Sur l’ensemble du territoire, les moyens consacrés au logement des plus démunis sont en hausse en 2013 (1,2 milliard d’euros, soit +4% par rapport à 2012). Les crédits alloués à la création de places supplémentaires augmentent eux aussi (+13% sur la même période). Face à l’afflux constant de nouveaux pauvres venus de France et d’ailleurs, poussés par les guerres et la crise économique mondiale, ces moyens sont insuffisants. D’autant que durant l’été, les associations sont confrontées à la fermeture de places spécialement ouvertes pendant l’hiver.

« En juillet 2013, les demandes d’hébergement au 115 sont équivalentes à celles enregistrées sur la période hivernale, témoignant s’il en était encore besoin que l’urgence sociale ne se limite pas aux périodes de grand froid. Eté comme hiver, les personnes sollicitent un hébergement », insiste la Fnars, qui souligne qu’en raison de la pénurie de places, les associations prennent le risque de sélectionner les publics au détriment des principes d’inconditionnalité et de continuité de l’accueil.

Mais l’implosion du système ne se résume pas au montant des sommes allouées. Selon le directeur général d’Aurore, qui a par exemple hébergé des Tunisiens débarqués à Paris en 2011, l’horizon n’a aucune chance de se dégager « tant que l’État considère les hôtels sociaux comme la variable d’ajustement ». Cette solution revient très cher à la collectivité, alors que les chambres proposées sont souvent dans un état déplorable. Les mesures de long terme consistant à privilégier des dispositifs de logement transitoires ou de colocation sont trop rarement exploitées. « Il faut réfléchir à l’échelon territorial à des solutions alternatives de logement pérenne », insiste-t-il.

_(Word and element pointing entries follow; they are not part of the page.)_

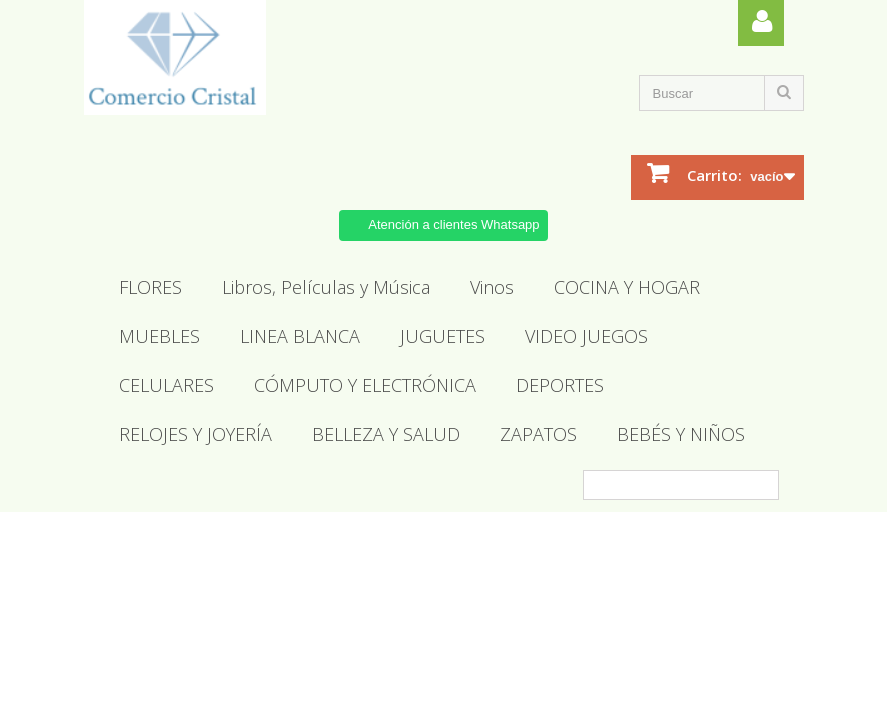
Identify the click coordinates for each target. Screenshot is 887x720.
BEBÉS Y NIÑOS (681, 434)
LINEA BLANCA (300, 336)
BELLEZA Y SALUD (386, 434)
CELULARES (166, 385)
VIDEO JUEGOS (586, 336)
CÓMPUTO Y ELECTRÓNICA (365, 385)
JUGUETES (442, 336)
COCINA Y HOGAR (627, 287)
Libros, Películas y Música (326, 287)
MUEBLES (159, 336)
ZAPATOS (538, 434)
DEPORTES (560, 385)
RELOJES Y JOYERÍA (195, 434)
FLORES (150, 287)
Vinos (492, 287)
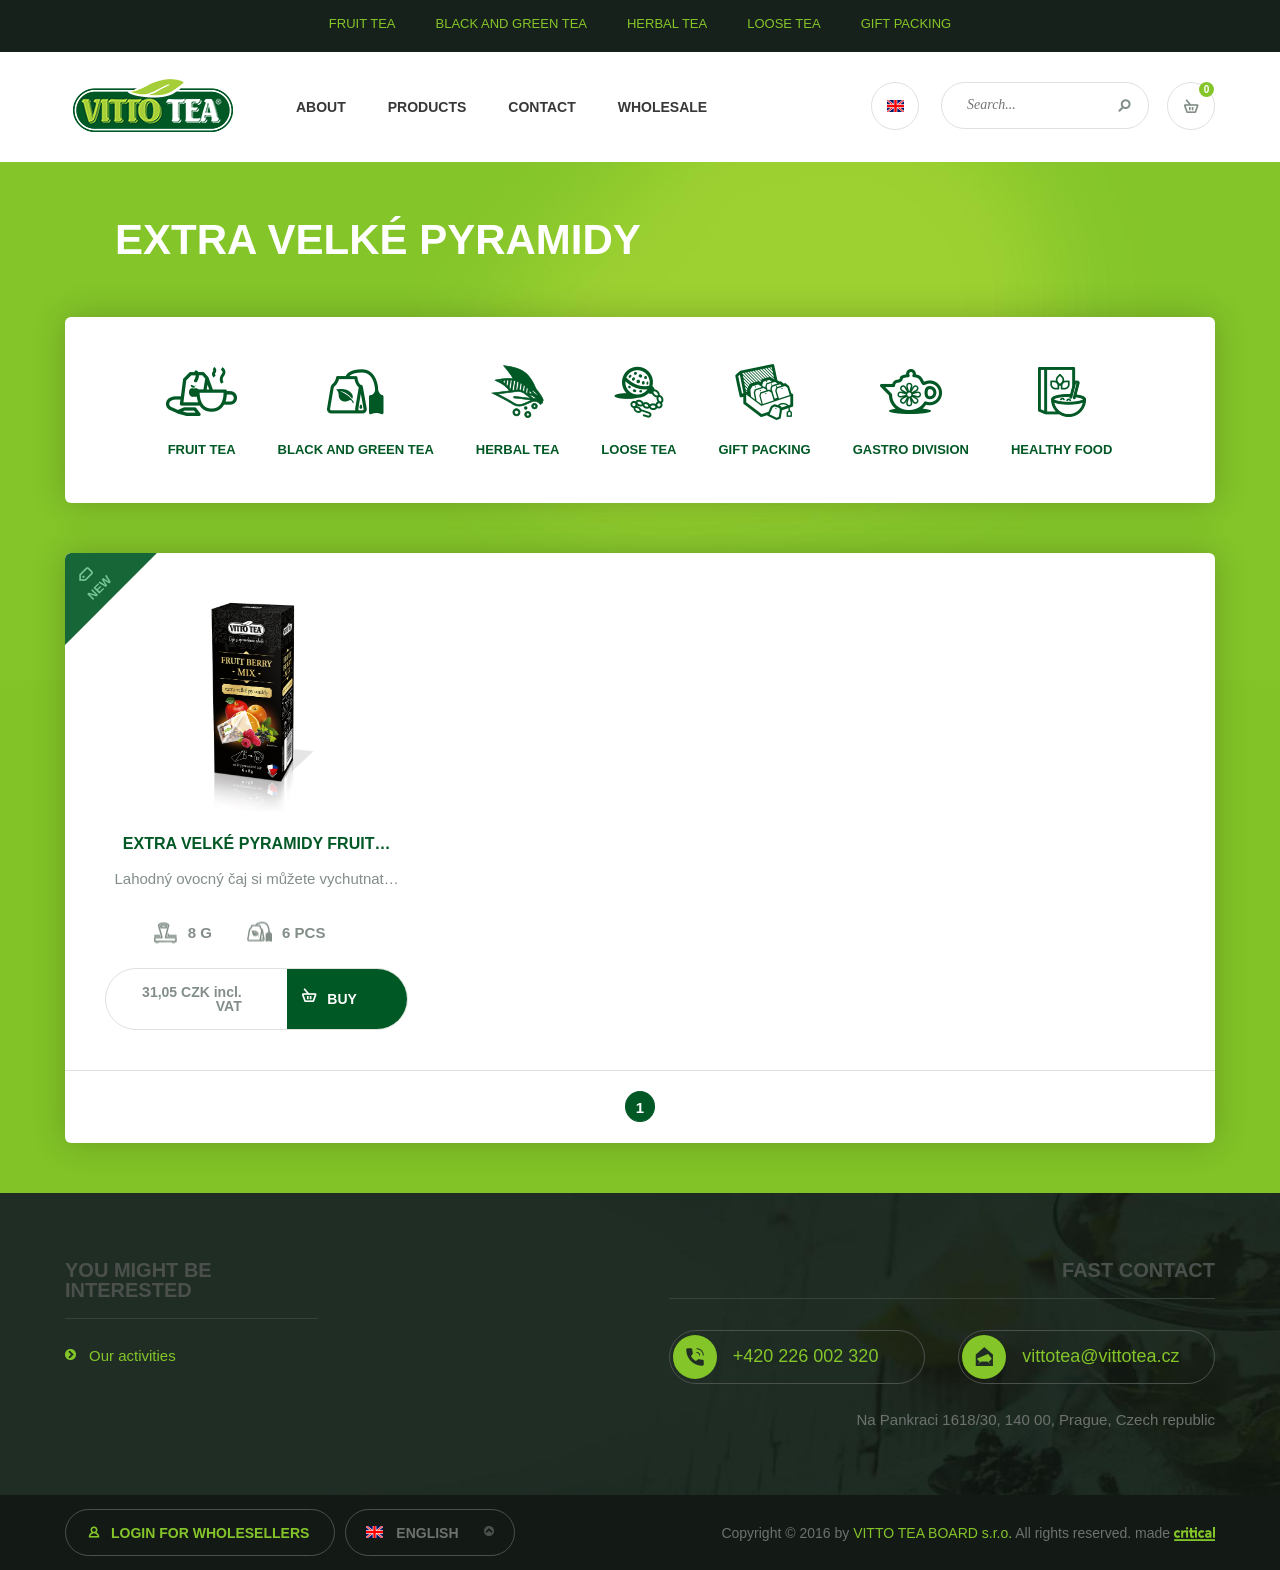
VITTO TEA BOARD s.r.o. (932, 1533)
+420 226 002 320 (806, 1356)
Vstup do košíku (1191, 106)
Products (427, 107)
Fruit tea (202, 449)
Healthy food (1061, 449)
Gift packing (764, 449)
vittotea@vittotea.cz (1100, 1356)
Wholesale (662, 107)
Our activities (132, 1355)
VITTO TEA (153, 107)
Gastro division (911, 449)
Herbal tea (518, 449)
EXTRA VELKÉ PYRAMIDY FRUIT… (257, 843)
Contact (541, 107)
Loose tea (638, 449)
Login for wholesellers (210, 1533)
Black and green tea (356, 449)
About (321, 107)
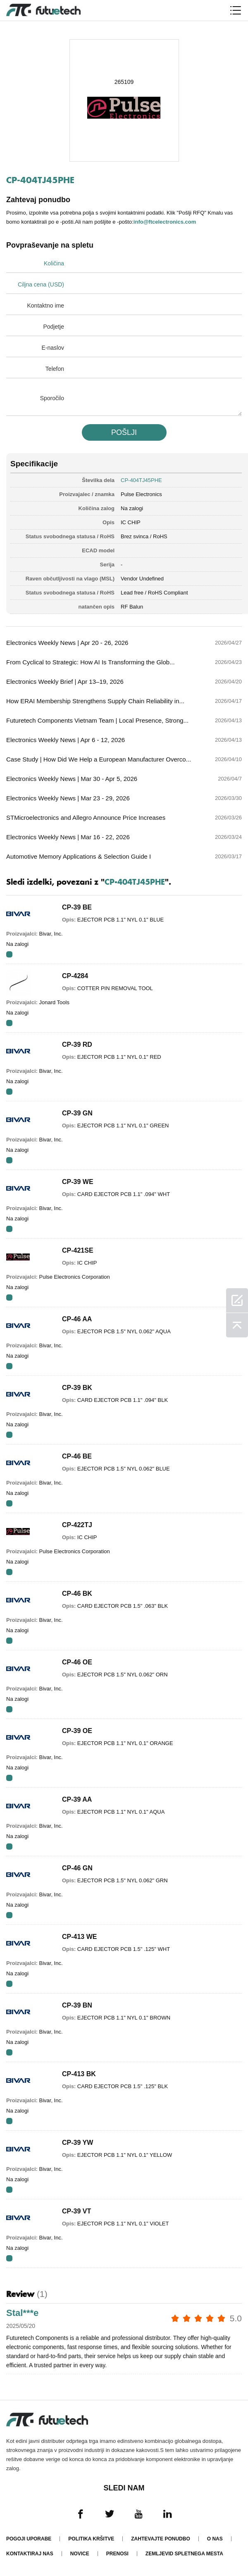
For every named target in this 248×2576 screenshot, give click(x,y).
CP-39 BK (77, 1387)
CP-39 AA (77, 1799)
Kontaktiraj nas (29, 2554)
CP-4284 (75, 975)
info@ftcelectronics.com (165, 222)
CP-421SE (77, 1250)
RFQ (9, 954)
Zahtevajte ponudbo (160, 2539)
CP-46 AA (77, 1319)
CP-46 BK (77, 1593)
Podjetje (53, 326)
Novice (79, 2554)
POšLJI (124, 432)
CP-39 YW (77, 2142)
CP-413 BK (79, 2073)
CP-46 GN (77, 1868)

Reste que la décision de l’Anef d’interrompre la mise à l’abri n’est pas sans poser question, y compris du côté des adhérents de la Fnars soucieux d’éviter les coups de force pénalisant les personnes accueillies. Avec toujours la crainte de masquer les difficultés. À Clermont-Ferrand, celles-ci ont été étalées sur la place publique. De fait, les pouvoirs publics ont été contraints de réagir.